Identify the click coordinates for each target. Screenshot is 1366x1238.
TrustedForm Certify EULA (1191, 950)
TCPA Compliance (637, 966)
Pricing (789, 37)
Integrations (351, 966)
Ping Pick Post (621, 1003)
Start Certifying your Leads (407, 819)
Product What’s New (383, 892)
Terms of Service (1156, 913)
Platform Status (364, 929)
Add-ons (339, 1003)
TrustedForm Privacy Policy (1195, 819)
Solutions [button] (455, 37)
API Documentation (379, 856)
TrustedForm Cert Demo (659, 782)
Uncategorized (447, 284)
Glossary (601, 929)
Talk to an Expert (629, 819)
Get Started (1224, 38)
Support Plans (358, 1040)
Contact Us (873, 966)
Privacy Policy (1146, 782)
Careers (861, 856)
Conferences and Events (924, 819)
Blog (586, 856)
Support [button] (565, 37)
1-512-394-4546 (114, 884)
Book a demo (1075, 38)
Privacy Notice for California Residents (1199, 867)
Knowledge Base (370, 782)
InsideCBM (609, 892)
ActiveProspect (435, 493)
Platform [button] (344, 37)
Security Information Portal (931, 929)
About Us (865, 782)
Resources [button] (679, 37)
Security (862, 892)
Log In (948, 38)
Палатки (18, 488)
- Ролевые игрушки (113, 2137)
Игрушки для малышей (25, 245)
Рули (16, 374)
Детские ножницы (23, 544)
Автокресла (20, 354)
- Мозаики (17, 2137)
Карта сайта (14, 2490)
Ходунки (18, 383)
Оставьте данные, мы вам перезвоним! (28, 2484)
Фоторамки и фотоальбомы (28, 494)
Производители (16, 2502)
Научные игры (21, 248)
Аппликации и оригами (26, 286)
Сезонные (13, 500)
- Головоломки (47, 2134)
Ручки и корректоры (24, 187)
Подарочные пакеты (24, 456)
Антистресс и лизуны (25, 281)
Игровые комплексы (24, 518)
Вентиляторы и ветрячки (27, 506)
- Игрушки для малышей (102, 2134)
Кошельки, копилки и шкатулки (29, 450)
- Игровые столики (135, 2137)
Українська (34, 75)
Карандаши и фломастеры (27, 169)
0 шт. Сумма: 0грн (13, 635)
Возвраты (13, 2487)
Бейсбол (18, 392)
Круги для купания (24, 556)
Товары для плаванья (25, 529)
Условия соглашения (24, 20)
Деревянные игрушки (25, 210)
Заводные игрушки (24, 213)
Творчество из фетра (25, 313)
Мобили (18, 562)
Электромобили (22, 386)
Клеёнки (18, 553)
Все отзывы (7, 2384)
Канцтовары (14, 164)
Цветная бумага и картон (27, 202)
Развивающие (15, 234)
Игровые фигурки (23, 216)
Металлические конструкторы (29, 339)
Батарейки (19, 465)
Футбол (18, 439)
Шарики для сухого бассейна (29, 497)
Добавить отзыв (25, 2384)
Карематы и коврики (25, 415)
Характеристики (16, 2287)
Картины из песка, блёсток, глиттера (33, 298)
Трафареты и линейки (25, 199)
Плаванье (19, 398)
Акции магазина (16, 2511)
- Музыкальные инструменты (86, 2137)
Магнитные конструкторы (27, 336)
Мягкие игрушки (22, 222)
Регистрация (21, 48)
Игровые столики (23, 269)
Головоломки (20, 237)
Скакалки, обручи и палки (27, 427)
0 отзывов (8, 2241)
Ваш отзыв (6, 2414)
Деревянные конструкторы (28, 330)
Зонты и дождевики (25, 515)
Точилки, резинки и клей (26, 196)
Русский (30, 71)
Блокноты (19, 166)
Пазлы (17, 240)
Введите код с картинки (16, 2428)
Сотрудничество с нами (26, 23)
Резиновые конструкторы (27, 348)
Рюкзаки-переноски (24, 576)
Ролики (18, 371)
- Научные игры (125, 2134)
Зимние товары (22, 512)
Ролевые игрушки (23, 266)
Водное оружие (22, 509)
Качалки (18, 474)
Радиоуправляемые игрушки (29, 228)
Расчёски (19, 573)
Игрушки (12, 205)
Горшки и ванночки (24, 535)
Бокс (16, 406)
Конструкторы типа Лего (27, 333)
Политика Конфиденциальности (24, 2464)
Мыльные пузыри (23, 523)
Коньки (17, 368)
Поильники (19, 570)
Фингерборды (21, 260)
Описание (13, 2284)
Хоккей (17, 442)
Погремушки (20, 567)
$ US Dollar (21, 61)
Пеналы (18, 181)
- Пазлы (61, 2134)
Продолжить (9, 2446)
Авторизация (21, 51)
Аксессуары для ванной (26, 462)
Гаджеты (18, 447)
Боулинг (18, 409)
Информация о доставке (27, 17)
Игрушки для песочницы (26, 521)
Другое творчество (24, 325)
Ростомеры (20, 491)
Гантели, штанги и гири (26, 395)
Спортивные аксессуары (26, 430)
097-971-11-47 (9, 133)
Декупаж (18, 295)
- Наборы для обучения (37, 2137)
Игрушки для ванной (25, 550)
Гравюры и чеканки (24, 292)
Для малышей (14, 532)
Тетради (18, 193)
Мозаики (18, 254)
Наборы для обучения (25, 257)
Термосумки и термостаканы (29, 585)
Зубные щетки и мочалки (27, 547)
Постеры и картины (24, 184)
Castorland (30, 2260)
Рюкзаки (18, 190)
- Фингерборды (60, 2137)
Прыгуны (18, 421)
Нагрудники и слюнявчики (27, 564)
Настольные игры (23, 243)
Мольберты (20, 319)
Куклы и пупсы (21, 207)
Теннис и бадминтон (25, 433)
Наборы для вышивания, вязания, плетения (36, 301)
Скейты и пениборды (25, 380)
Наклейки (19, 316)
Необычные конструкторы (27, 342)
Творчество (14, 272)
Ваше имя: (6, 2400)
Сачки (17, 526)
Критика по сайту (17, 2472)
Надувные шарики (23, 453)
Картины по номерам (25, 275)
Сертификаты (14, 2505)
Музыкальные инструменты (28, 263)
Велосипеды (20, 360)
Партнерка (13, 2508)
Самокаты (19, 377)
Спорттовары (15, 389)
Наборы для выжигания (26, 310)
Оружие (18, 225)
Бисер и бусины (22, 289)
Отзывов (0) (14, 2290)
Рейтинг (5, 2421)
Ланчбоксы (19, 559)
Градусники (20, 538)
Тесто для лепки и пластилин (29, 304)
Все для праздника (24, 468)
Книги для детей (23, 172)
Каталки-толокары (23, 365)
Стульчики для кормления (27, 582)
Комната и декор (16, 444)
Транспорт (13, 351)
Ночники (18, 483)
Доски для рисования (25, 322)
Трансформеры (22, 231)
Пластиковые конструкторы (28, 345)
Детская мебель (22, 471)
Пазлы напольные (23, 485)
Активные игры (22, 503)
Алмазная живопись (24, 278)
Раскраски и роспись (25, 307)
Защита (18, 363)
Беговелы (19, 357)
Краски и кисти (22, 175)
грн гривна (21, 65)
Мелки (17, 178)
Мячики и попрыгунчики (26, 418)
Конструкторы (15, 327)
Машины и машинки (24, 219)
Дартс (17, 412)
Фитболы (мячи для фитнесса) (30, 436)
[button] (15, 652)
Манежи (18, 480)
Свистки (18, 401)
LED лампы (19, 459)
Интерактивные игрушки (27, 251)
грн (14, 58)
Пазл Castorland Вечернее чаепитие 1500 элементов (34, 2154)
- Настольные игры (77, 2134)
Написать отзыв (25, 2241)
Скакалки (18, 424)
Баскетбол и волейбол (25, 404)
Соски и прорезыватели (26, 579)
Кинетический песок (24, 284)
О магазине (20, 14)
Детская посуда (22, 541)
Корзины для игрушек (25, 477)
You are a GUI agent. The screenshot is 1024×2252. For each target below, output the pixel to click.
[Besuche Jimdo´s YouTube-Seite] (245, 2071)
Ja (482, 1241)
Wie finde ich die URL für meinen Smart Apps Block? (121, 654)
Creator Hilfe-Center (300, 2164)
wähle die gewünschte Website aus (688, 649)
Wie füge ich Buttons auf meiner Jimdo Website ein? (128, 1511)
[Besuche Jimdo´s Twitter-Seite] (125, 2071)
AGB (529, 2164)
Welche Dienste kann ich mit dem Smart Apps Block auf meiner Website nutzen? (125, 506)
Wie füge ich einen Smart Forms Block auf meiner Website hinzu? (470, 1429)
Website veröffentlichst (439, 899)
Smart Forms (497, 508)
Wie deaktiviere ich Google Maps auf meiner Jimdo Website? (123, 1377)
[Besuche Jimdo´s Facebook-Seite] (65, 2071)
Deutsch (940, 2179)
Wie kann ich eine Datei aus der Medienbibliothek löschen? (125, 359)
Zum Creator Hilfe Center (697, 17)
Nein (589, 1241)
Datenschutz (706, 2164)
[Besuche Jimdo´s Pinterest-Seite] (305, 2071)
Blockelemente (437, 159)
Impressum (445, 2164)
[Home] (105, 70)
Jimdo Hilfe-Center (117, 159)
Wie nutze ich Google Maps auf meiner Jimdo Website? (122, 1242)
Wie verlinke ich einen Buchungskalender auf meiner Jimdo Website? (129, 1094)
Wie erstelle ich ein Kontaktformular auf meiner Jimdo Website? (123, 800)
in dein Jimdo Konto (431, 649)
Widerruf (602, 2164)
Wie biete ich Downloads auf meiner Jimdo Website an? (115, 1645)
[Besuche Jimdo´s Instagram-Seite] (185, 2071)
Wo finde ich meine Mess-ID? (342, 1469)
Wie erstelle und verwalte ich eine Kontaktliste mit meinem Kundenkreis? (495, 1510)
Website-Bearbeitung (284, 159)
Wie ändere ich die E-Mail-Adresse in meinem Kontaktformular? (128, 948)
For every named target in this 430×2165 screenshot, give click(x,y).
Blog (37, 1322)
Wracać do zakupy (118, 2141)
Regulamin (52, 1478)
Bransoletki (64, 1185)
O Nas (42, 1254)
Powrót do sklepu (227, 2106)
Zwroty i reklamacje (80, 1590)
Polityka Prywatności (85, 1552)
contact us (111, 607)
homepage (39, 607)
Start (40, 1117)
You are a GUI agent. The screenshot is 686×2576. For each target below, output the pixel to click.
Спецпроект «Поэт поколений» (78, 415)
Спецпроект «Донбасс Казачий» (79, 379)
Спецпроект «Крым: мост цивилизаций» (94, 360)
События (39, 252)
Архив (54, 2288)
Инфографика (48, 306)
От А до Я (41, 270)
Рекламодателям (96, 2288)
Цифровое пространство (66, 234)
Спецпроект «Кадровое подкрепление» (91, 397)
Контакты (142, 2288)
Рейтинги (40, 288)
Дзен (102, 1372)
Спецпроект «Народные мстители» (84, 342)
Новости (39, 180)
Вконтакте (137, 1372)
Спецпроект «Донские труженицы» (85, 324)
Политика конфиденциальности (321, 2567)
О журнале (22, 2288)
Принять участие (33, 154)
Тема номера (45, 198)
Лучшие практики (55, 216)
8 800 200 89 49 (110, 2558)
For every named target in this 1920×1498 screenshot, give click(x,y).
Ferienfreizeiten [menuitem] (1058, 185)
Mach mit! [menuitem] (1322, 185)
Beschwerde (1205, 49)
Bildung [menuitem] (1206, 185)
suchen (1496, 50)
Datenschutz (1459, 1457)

> _Instructions for the task_: In the listing above, find the line holding "Гантели, штанги и гири (26, 395)" and the line holding "Прыгуны (18, 421)", then output those two lines and every line between them exactly.

> _Your solution_:
Гантели, штанги и гири (26, 395)
Спортивные аксессуары (26, 430)
097-971-11-47 (9, 133)
Декупаж (18, 295)
- Наборы для обучения (37, 2137)
Игрушки для ванной (25, 550)
Гравюры и чеканки (24, 292)
Для малышей (14, 532)
Тетради (18, 193)
Мозаики (18, 254)
Наборы для обучения (25, 257)
Термосумки и термостаканы (29, 585)
Зубные щетки и мочалки (27, 547)
Постеры и картины (24, 184)
Castorland (30, 2260)
Рюкзаки (18, 190)
- Фингерборды (60, 2137)
Прыгуны (18, 421)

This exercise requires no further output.